Dorsey proceeds to announce immediate layoffs and an overhaul to Block's managerial strategies, including 80 manager layoffs and 193 demotions from manager to "individual contributor roles." It also includes the immediate closure of some 748 open jobs that Block had been hiring for.
"thank you to all those leaving us," the CEO concludes. "we will continue to honor [your work] by increasing our value to our customers, and therefore to all of our shareholders, including you."
Though Dorsey cryptically insists that the layoffs are meant to flatten the "org so we can move faster and with less abstraction," the moves come as Block's ambitions dramatically shift from crypto makework to buy-now-pay-later schemes, a growing trend in the fintech sector.
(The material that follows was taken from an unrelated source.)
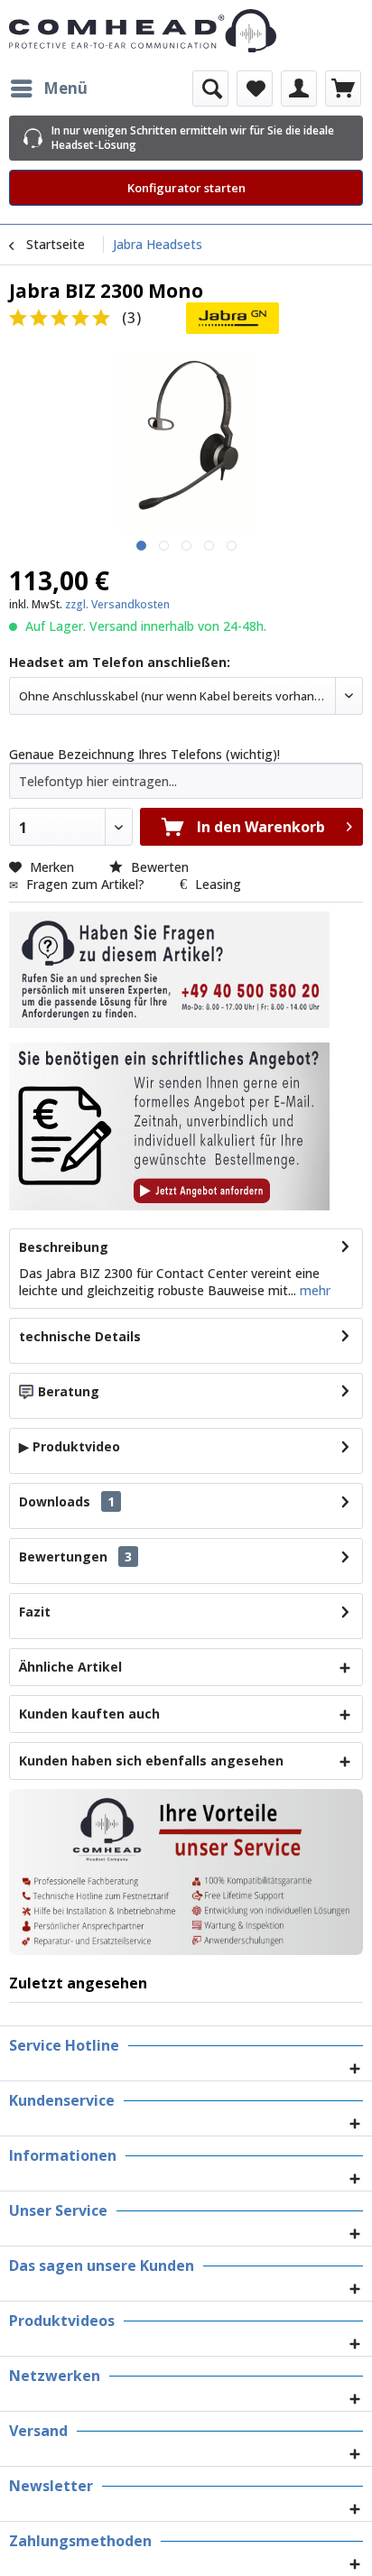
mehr (313, 1290)
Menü (65, 88)
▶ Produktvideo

In that sense, the layoffs are probably a sign that the blockchain hype train — which Dorsey eagerly jumped aboard back in 2021 — was too good to be true.
In November of 2024, for example, Dorsey announced he was "winding down" Block's crypto-arm, known TBD, which is now in a permanent state of "wound down," according to its website. It was a telling moment, as Dorsey once hailed TBD as the frontier of decentralized digital currency, drawing investment cash from around the world.
Luckily for the remaining Block employees, predatory loans are Dorsey's bread and butter. In 2023, a scathing report by Hindenburg Research claimed that Block had dramatically overhyped its user counts, facilitated fraud, and preyed on low-income users. Though Cash App marketing hailed the platform's "instant deposit" feature as "magic," the report claims it was really a form of predatory payday loan that fueled upwards of 31 percent of the app's revenue.
"The 'magic' behind Block’s business has not been disruptive innovation," the report reads, "but rather the company’s willingness to facilitate fraud against consumers and the government, avoid regulation, dress up predatory loans and fees as revolutionary technology, and mislead investors with inflated metrics."
That in mind, maybe the best way to look at Block's layoffs isn't an end to the crypto boom, but a return to a time-tested fintech model.
The CEO should be set either way, as the report summarized at the time: "in the meantime, Dorsey and top executives already sold over $1 billion in equity near the top, ensuring they will be fine regardless of the outcome for everyone else.”